-- Begin TEXT PROVIDED --

# First-round predictions



## Cometsbiggestfan (May 14, 2003)

West
______________
Sea v L.A.
-L.A. in 2

Hou v Sac
-Hou in 3


East
______________
Wash v Conn
-Conn in 3

Indy v Det
-Det in 3


----------



## 4ever_bball_fan (Aug 5, 2004)

I also think that LA will take Seattle, maybe not in straight games, but LA is just too hungry.

Houston has a very good shot at beating Sacto, and I would rather play that team in the first round than the second, like we did last year. Houston has to win the first game at home, and then just take care of their business...like the DIDN'T in 2003!!!

Not worried about the east cuz Connecticut is the best team, but not sure they won't be taken out by a more physical or better defensive team, as in Detroit or Indy.

Man, if the Comets can get to the WCF's, that will be a great accomplishment for this injury hampered season...and Dawn hasn't missed a beat being injured, and she was the main one people were worried about.

-- End TEXT PROVIDED --
-- Begin MATERIAL PROVIDED --

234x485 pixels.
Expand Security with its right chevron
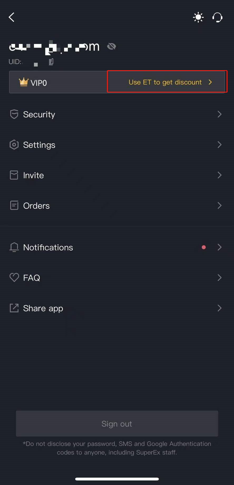[220, 114]
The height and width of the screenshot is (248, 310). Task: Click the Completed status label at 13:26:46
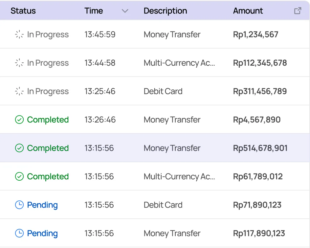click(48, 120)
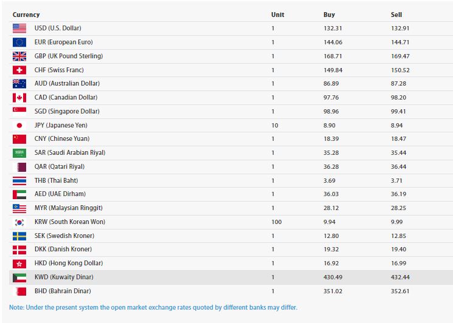Click the European Union flag icon
This screenshot has width=453, height=323.
click(19, 42)
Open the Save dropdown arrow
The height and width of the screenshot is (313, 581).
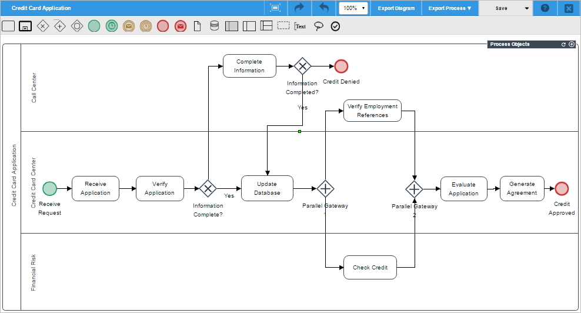coord(526,8)
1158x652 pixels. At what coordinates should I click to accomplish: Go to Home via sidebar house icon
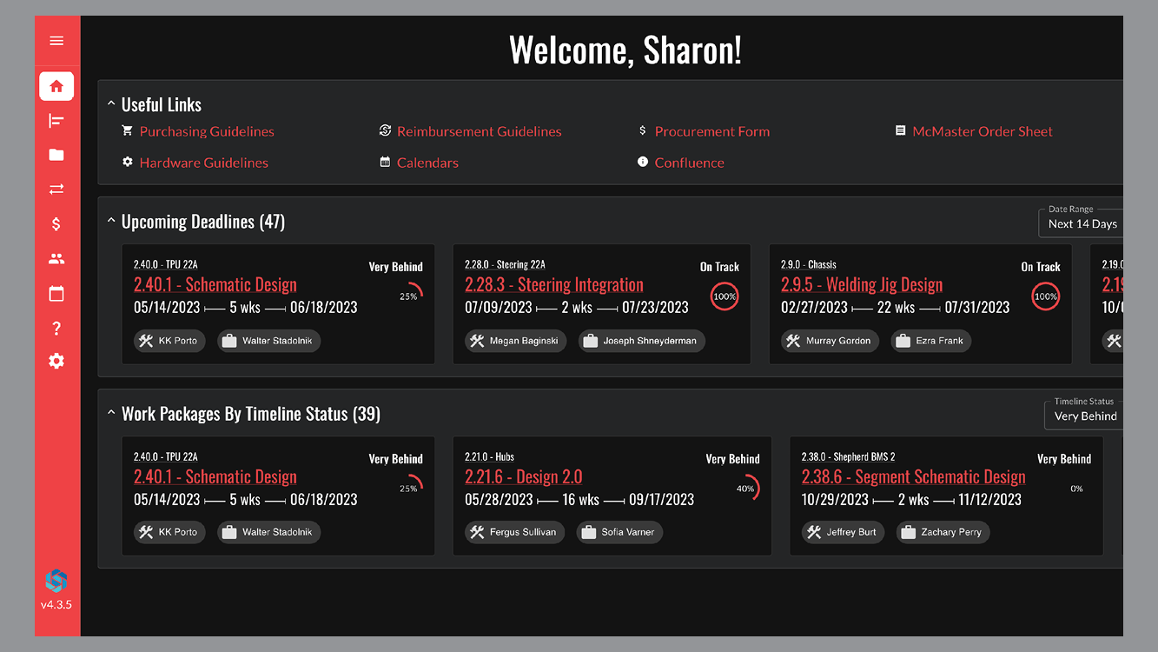(x=56, y=86)
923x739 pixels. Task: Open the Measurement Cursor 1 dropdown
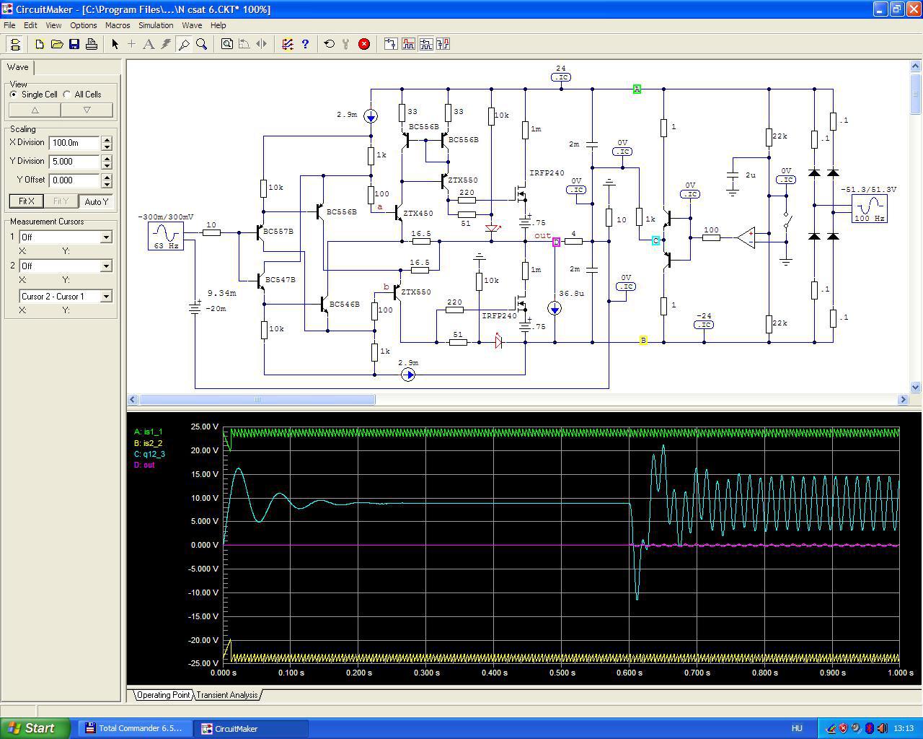click(x=106, y=237)
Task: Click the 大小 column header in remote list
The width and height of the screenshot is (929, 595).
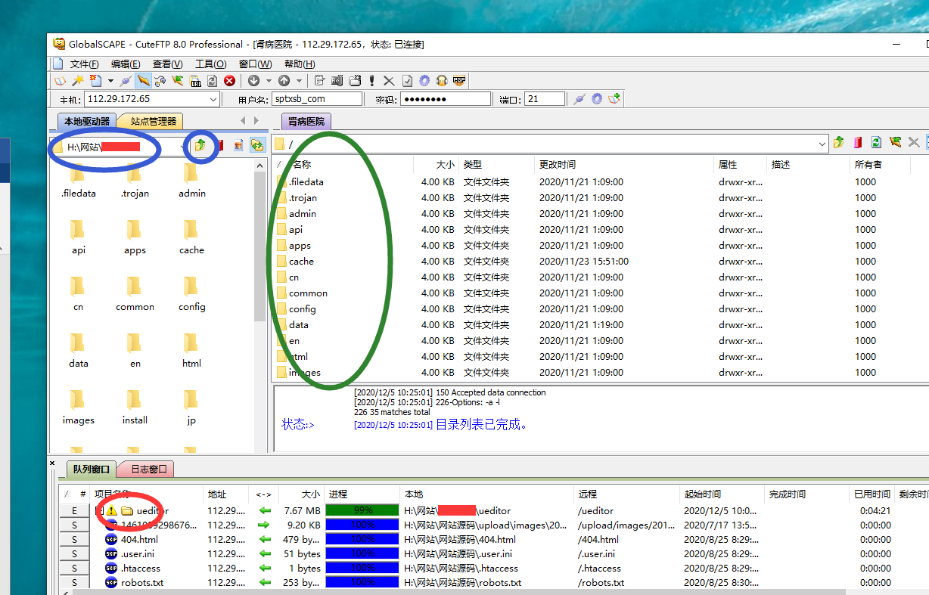Action: pyautogui.click(x=445, y=164)
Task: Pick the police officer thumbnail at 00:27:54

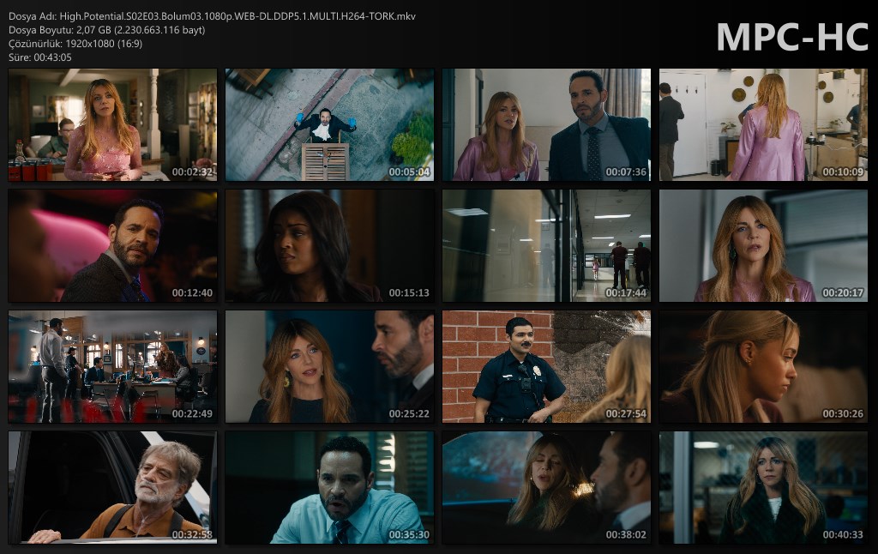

-- End MATERIAL PROVIDED --

__THE TASKS__
a – Swap "dropdown" for "drop-down" throughout the screen grounding rows and write all of them out again with everything else unchanged. Omit the pictures.
b – Pick up the first-round playoff predictions thread and carry it on from its last post.

__ANSWER SET__
a –
234x485 pixels.
Expand Security with its right chevron
[220, 114]
The height and width of the screenshot is (248, 310). Task: Click the Completed status label at 13:26:46
click(48, 120)
Click the European Union flag icon
This screenshot has width=453, height=323.
click(19, 42)
Open the Save drop-down arrow
The height and width of the screenshot is (313, 581).
coord(526,8)
1158x652 pixels. At what coordinates should I click to accomplish: Go to Home via sidebar house icon
(x=56, y=86)
923x739 pixels. Task: Open the Measurement Cursor 1 drop-down
click(x=106, y=237)
Task: Click the 大小 column header in remote list
The width and height of the screenshot is (929, 595).
Action: pyautogui.click(x=445, y=164)
Task: Pick the police officer thumbnail at 00:27:54

b –
COME ON COMETS!!! KEEP THE DRIVE FOR FIVE ALIVE!!! :rbanana: :rbanana: :rbanana:


----------



## CbobbyB (Feb 16, 2006)

Mystics *1 * Sun *2*

Fever *2 * Shock *1*
-- -- -- -- -- -- -- -- --
Storm *1* Sparks *2*

Comets *2* Monarchs *1*



Im guessing that Connecticut will have a little trouble early on since they now have both Katie Douglas AND Nykesha Sales...seeing that they really haven't played with each other in a while. Im probaly wrong though, lol. The Comets/Monarchs and Fever/Shock are both tossups...Its anybodys game. I picked the Fever over the Shock because I like them more. and because they have T-Catch. I really don't know what to expect with the Comets now that TT, Swoopes and Staley are all healthy...Something tells me that a certain "X-Factor" for Houston will show her colors during this short series. The Monarchs don't scare me like the Sparks do, so the Comets it is.


----------



## Cometsbiggestfan (May 14, 2003)

Well, we shall see...

Hey Cbobby, are you making game threads?


----------



## CbobbyB (Feb 16, 2006)

It depends..game threads are useless if your talking to yourself, lol. We all know how it is around here in this particular "area." ...Nevertheless, I don't see why I shouldn't.

*thats if I'm around..I may have band practice or somethin' on SOME of these "playoff" days.


----------



## Cometsbiggestfan (May 14, 2003)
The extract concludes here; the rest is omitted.